Arms of Peverell of Sampford Peverell, Devon: Azure, three garbs argent a chief or

Sampford Peverell is a village and civil parish in Mid-Devon, England. Grid Reference ST030143.

An old Saxon settlement, it was called Sanforda in the 1086 Domesday Book. Its current name reflects its inclusion in the Honour of Peverel, the lands of William Peverel and his family. His great-grandson, Hugh Peverell (the name had changed spelling), is buried in the village church of St John the Baptist. The Grand Western Canal cuts through the village.

The parish is surrounded, clockwise from the north, by the parishes of Hockworthy, Holcombe Rogus, Burlescombe, Halberton and Uplowman. The village itself has parts called Higher Town and Lower Town.

The New Rectory was built in 1836, at the expense of the Grand Western Canal Company, in compensation for cutting through the grounds and demolishing the south wing of the Old Rectory which had been built for the use of Margaret Beaufort, mother of Henry VII.

The Great Western Railway opened a station at Sampford Peverell in 1932 but it closed on 5 October 1964; the site has since been reused as Tiverton Parkway railway station (opened in 1986). Today, National Cycle Route 3 passes through the village.
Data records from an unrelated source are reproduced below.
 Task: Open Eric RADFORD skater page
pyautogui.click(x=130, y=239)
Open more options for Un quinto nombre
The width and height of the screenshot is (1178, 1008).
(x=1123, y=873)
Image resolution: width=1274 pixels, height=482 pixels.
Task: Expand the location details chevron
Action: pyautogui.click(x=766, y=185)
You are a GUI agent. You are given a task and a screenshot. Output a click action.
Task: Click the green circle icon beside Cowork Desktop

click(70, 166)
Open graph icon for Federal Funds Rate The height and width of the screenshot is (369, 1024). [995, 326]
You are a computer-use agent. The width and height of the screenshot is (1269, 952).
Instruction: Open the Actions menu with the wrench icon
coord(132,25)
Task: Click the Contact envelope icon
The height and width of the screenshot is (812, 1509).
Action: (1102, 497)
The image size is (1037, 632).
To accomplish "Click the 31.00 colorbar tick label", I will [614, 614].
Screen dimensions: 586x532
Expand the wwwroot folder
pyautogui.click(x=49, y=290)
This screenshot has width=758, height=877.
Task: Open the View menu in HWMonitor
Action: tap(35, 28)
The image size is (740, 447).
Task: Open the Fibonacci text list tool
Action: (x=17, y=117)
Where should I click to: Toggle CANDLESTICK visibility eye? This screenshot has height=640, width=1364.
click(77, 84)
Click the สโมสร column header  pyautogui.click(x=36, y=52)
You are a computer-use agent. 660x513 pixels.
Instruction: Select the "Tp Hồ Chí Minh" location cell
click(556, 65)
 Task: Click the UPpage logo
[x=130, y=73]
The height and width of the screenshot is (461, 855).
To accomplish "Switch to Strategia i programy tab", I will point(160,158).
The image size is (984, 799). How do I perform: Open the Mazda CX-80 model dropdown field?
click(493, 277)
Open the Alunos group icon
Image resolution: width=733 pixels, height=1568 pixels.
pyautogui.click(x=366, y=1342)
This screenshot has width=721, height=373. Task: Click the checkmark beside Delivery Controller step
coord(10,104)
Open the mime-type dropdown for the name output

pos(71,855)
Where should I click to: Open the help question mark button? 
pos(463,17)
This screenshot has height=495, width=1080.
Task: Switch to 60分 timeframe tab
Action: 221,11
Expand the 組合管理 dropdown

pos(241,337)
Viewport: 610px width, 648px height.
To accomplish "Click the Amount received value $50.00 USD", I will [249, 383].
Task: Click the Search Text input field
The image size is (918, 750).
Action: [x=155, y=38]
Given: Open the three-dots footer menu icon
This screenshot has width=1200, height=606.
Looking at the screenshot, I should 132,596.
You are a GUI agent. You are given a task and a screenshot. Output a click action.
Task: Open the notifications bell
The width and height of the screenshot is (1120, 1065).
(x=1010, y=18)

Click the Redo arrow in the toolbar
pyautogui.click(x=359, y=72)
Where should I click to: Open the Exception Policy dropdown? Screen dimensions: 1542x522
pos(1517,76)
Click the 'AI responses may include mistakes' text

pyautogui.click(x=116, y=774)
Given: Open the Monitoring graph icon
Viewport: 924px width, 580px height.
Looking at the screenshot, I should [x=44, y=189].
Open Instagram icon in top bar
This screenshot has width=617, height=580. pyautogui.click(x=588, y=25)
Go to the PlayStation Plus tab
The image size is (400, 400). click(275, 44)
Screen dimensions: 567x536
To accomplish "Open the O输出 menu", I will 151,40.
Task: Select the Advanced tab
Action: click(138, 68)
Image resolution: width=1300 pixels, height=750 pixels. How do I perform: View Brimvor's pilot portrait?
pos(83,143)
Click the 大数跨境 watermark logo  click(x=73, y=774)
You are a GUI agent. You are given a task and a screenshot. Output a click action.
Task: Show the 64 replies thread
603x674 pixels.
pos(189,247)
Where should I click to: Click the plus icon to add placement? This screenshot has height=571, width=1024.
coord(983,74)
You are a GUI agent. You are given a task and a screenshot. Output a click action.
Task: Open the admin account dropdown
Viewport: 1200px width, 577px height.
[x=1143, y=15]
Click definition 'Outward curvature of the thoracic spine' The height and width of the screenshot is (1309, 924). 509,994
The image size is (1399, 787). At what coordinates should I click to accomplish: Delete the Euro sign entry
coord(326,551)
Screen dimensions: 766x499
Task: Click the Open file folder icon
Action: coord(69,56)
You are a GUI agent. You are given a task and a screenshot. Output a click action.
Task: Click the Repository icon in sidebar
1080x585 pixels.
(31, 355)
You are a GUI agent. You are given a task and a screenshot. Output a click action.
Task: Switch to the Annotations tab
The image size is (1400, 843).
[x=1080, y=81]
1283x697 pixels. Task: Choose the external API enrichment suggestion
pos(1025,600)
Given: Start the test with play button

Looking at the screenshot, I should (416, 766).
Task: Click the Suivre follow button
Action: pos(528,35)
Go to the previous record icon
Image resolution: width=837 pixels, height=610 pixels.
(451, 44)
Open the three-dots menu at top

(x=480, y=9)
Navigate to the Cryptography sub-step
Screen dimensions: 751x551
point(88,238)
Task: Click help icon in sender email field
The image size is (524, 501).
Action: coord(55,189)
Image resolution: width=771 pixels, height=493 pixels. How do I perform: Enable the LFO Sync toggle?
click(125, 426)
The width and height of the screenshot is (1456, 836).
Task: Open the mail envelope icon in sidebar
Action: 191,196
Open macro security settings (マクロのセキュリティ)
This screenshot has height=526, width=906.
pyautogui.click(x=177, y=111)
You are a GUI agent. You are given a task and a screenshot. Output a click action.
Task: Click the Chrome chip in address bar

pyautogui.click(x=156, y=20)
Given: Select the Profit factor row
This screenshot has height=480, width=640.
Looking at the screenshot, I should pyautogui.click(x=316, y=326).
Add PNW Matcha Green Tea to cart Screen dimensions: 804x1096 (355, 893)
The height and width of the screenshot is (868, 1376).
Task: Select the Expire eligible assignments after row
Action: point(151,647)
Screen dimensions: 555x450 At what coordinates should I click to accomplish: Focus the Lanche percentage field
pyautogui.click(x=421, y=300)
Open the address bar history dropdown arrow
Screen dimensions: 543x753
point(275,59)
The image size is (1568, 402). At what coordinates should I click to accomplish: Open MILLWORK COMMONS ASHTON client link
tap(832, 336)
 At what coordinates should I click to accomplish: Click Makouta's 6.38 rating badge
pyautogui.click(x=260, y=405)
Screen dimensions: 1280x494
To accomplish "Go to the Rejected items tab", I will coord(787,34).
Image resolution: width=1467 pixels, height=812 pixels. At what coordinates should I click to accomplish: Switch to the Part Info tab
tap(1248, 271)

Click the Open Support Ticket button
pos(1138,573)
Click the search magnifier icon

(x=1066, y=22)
The parish historically formed part of the hundred of Halberton.

==Poltergeist hoax==
In 1810 it was reported that the house of a John Chave in the village was experiencing dramatic poltergeist activity. The case was discussed in the national press of the time, and Chave's house gained such notoriety that in 1811 it was besieged by a mob of rowdy workmen known as navvies. In the scenes that followed, Chave was forced to open fire on the crowd in self-defence, killing one person, a George Helps, buried in the churchyard. The paranormal activity turned out to be noises made by smugglers behind a false wall. The house in question no longer stands, but its location can be pinpointed courtesy of a village information board that denominates it 'The Ghost House, Higher Town - now demolished'.